MOSCOW — Russians voted on Sunday on the final day of an election to extend Vladimir Putin’s rule to three decades, as Ukraine launched fatal attacks on the border and some voters crowded outside polling stations in protest.
 
 
Polls closed in Moscow at 17:00 GMT after the three-day vote marked by a surge in fatal Ukrainian bombardments, incursions into Russian territory by pro-Kyiv sabotage groups and vandalism at polling stations.
 
The Kremlin cast the election as an opportunity for Russians to throw their weight behind the full-scale military operation in Ukraine, where voting is also being staged in Russian-controlled territories.
 
Kyiv slammed the ballot as illegitimate and urged the international community to reject Putin’s inevitable new six-year mandate.
 
Allies of the late Alexei Navalny — Putin’s most prominent rival, who died in an Arctic prison last month — urged voters to flood polling stations at noon and spoil their ballots for a “Midday Against Putin” protest.
 
His wife, Yulia Navalnaya, was greeted by supporters with flowers and applause when she joined a long queue of voters at the Russian embassy in Berlin.
 
Some voters in Moscow appeared to heed Navalny’s call, telling AFP they had come to honour his memory and show their opposition in the only legal way possible.
 
‘Russia is not Putin’ 
 
“I came to show that there are many of us, that we exist, that we are not some insignificant minority,” said 19-year-old student Artem Minasyan at a polling station in central Moscow.
 
 
Leonid Volkov, a senior aide to the late opposition leader who was recently attacked in Lithuania where he fled political persecution in Russia, thanked Russians for joining the protest.
 
“You saw each other. The whole world saw you. Russia is not Putin.
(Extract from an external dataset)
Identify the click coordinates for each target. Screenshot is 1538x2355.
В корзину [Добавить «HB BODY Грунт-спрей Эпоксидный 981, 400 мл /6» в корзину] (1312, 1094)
Russia is you,” he wrote on social media.
 
But Russia’s Foreign Ministry spokeswoman, Maria Zakharova, spun the long lines outside embassies abroad as evidence of support for the Kremlin.
 
“If the people queuing abroad to vote in the Russian presidential election had taken part in the ‘noon’ action, they would have all dispersed after noon. But no,” she wrote on social media.
 
Some voters in Moscow expressed their support for Putin, saying that casting their ballots for him was the only way to guarantee peace.
 
“What we want today, first of all, is peace,” said 70-year-old pensioner Lyubov Pyankova, at a polling station in Putin’s native city of Saint Petersburg decorated with the ‘V’ symbol associated with the military that Moscow has also used to promote the vote.
 
Russia simply wanted “not to be disturbed, not to be told what to do,” she added.
 
Meanwhile, a surge in Ukrainian strikes on Russia continued unabated with the Russian defence ministry reporting at least eight regions attacked overnight and on Sunday morning.
 
Fatal border attacks 
 
 
Three airports serving the capital briefly suspended operations following the barrage, while a drone attack in the south sparked a fire at an oil refinery.
 
In Russia’s border city of Belgorod, multiple rounds of shelling killed two — a man and a 16-year-old girl — and injured 12 more, the region’s governor said on Sunday.
 
The governor has ordered the closure of shopping centres and schools in Belgorod and the surrounding area for two days because of the strikes.
 
In the Russian-controlled territory of Ukraine’s Zaporizhzhia region, where voting is also taking place, “kamikaze drones” set a polling station ablaze, according to Moscow-installed authorities.
 
‘Difficult period’ 
 
The 71-year-old Putin, a former KGB agent, has been in power since the last day of 1999 and is set to extend his grip over the country until at least 2030.
 
If he completes another Kremlin term, he will have stayed in power longer than any Russian leader since Catherine the Great in the 18th century.
 
He is running without any real opponents, having barred two candidates who opposed the conflict in Ukraine.
 
In a pre-election address Putin said Russia was going through a “difficult period” and called on the country to be “united and self-confident”.
 
Voting will wrap up in Kaliningrad, Russia’s westernmost time zone, at 18:00 GMT and an exit poll is expected to be announced shortly afterwards.
 
A concert on Red Square is being staged on Monday to mark 10 years since Russia’s annexation of Ukraine’s Crimea Peninsula — an event that is also expected to serve as a victory celebration for Putin.